Instructions to follow
Find each line in the items below that contains the word "pixels", and copy every such line.

= = =

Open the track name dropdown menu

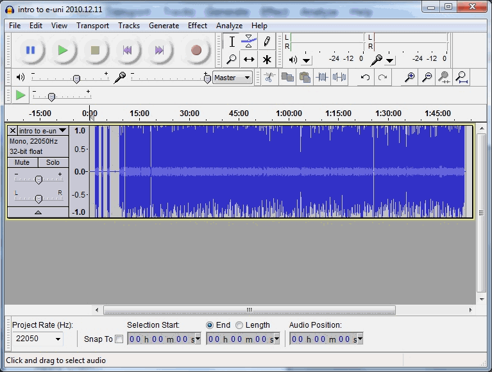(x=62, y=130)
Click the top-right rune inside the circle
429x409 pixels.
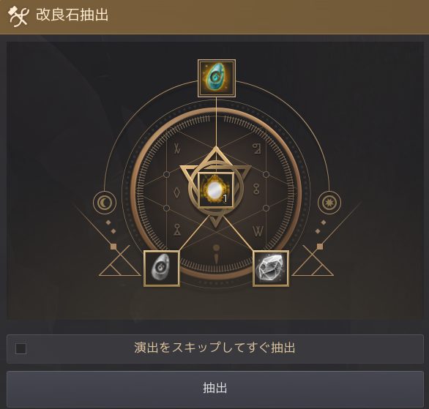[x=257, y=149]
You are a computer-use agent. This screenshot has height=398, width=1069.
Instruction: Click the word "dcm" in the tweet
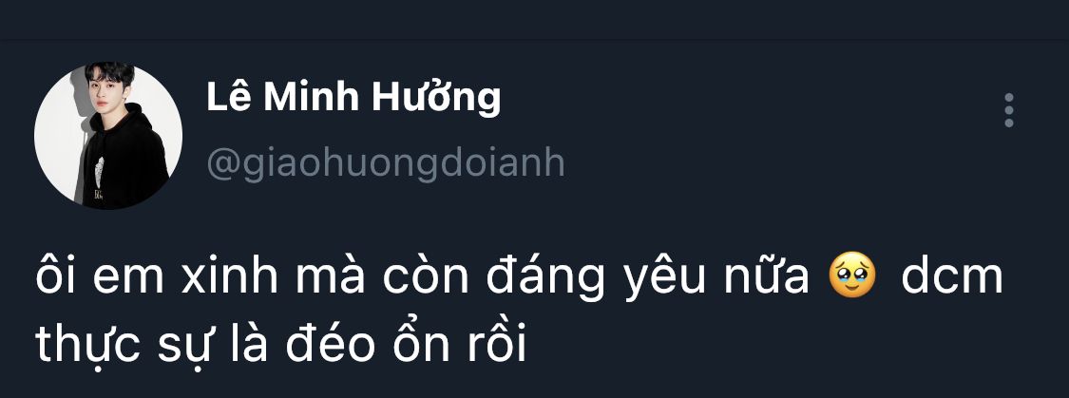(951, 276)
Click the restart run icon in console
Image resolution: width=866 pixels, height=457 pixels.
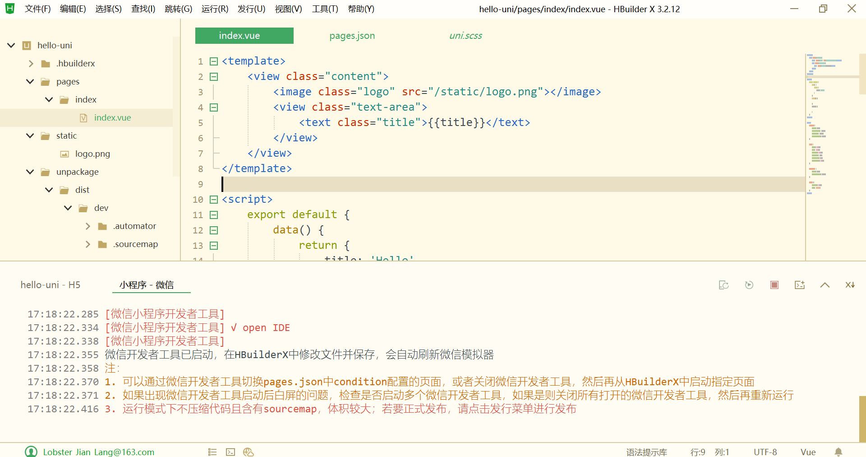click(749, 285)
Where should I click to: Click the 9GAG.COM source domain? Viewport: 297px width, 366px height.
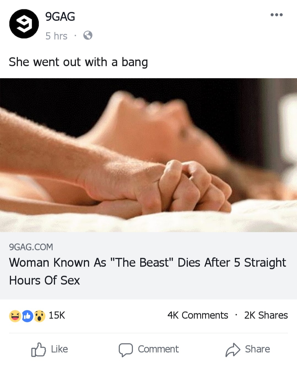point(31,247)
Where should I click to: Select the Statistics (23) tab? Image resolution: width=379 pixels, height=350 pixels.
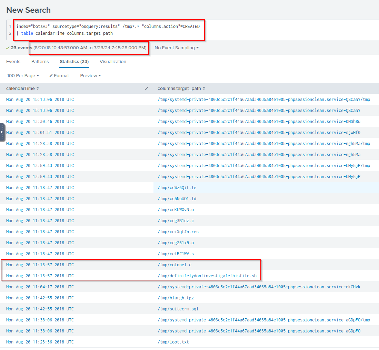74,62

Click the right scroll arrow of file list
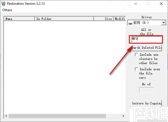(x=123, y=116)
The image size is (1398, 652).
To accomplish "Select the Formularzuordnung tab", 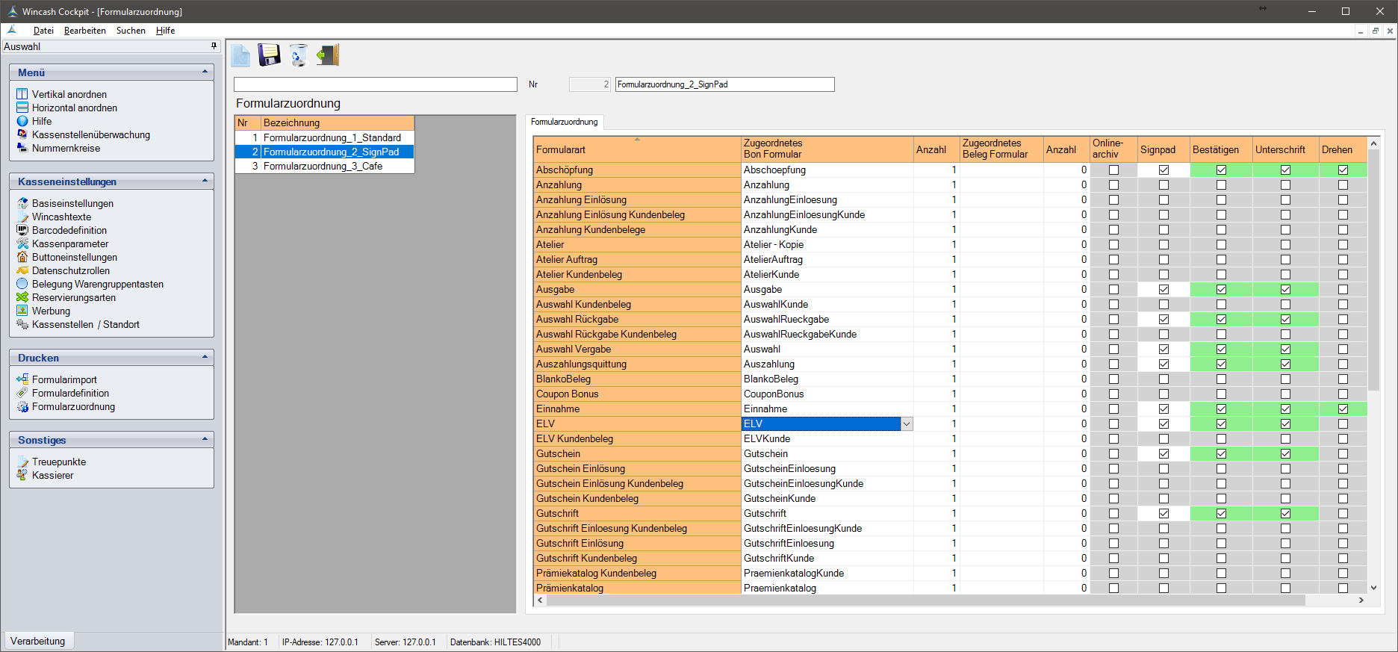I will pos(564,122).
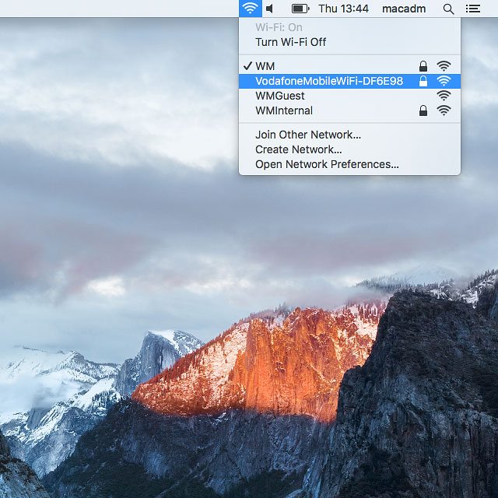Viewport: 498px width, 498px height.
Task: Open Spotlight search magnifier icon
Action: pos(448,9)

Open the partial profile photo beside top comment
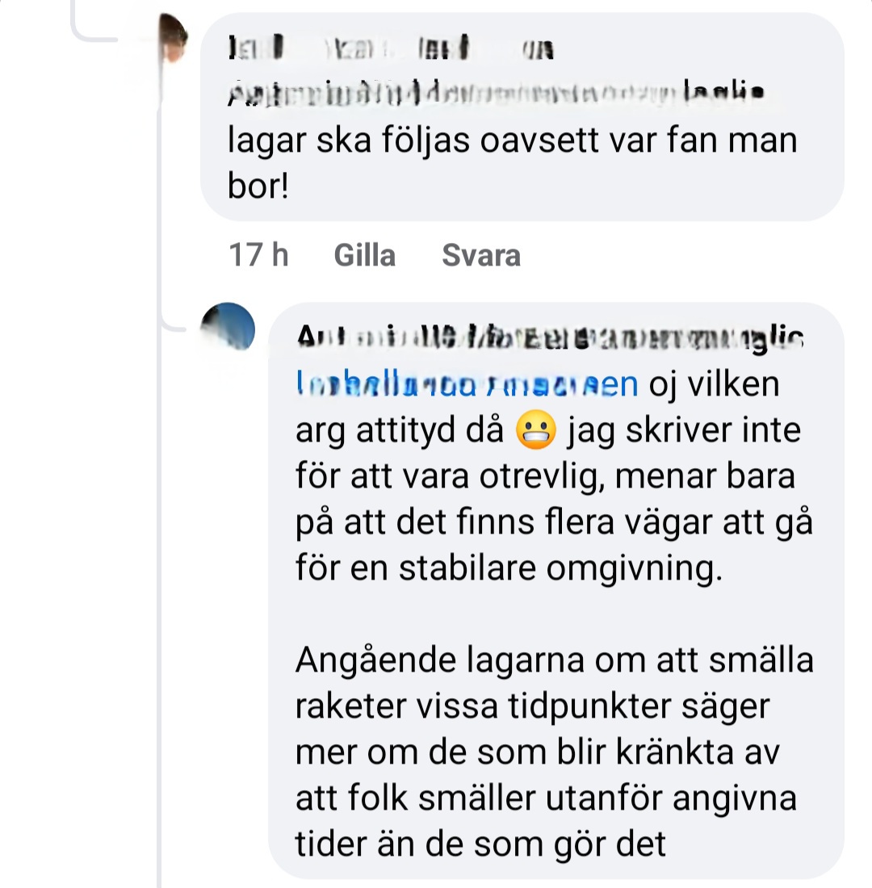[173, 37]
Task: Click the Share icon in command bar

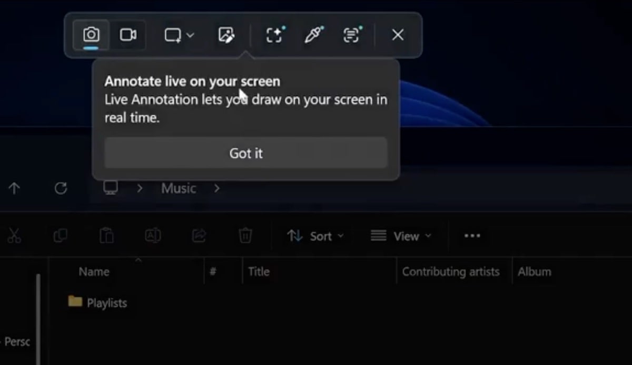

= = =

Solution to this task
429x409 pixels.
Image resolution: width=866 pixels, height=457 pixels.
Where should I click to: Select the Statistics (23) tab? Image resolution: width=379 pixels, height=350 pixels.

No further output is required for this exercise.